D’une part, l’arrivée en deuxième position dans ce classement traduit une perte de compétitivité des entreprises françaises par rapport à leurs homologues dans le monde et une diminution du pouvoir d’achat de leurs clients français. D’autre part, si les prélèvements dépassent un certain seuil, cela devient confiscatoire, et donc restrictif de la liberté d’entreprendre.

Notons que ce qui pénalise particulièrement la France dans le classement, c’est le poids des charges sociales.

Quel est le taux de prélèvements obligatoires chez nos voisins européens ?

Les derniers chiffres publiés par Eurostat portent sur l’année 2014 : comme nous venons de le dire, on constate un taux de prélèvement de 47,9 pour la France, de 39,5 pour l’Allemagne et de 34,4 pour le Royaume Uni, le Danemark caracolant en tête avec 50,9%.

Ceci traduit les divergences au sein de l’Union Européenne : nous supportons huit points de plus que les allemands et treize de plus que les anglais.

Existe-t-il une conséquence positive, pour les entreprises françaises, et pour les  français, à cette situation ?

Naturellement ! Nous avons la protection sociale en cas de maladie, de chômage, un secteur public important qui atténue sur l’emploi les effets des crises, et des ressources publiques importantes.
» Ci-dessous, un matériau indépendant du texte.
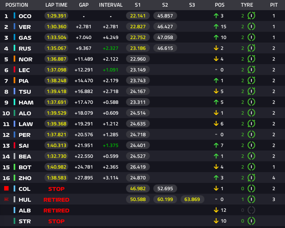Click the red team colour bar beside LEC
285x228 pixels.
pyautogui.click(x=14, y=70)
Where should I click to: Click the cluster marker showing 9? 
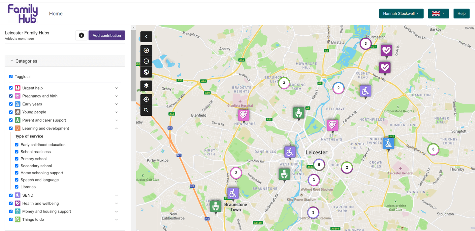(x=319, y=165)
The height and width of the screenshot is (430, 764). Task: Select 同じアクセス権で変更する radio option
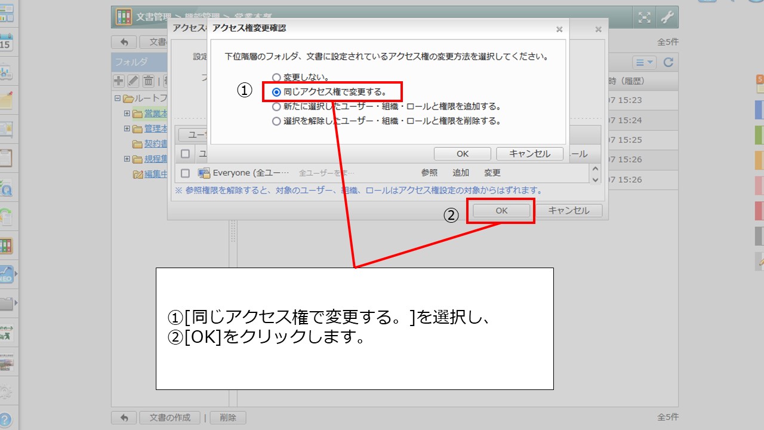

La question qui se pose au-delà de ces pourcentages, est la répartition de la dépense publique, entre dépenses de fonctionnement (salaires de fonctionnaires, aides diverses) et dépenses d’investissement ; dans ce dernier cas, l’investissement est-il optimum ? Sera-t-il créateur de services pour les entreprises ? Un nouvel aéroport contribue au développement économique, mais l’élargissement d’une autoroute dont la fréquentation est faible, est une dépense somptuaire …

Pourquoi supportons-nous si mal ces prélèvements obligatoires ?

 Nous avons de la peine à les admettre à cause de leur poids et de leur complexité : en France, nous subissons 360 impôts et taxes divers, contre 72 au Royaume Uni (Cf. l’excellent livre d’Agnès Verdier-Molinié , publié aux Editions Albin Michel « On va dans le mur… » pages 22 et 23).

Nous pouvons aussi mettre en cause leur efficacité : les aides sociales très élevées depuis de nombreuses années n’ont pas résolu le chômage des jeunes (ceux qui n’ont pas acquis les bases nécessaires pour exercer un métier).

Nous préférons tous un emploi à une aide, et si nous avons un emploi, nous désirons que notre action soit reconnue selon ses mérites ; trop de prélèvements limite la marge de manœuvre des directeurs des ressources humaines pour récompenser, et donc stimuler, ceux qui contribuent le plus au développement de l’entreprise.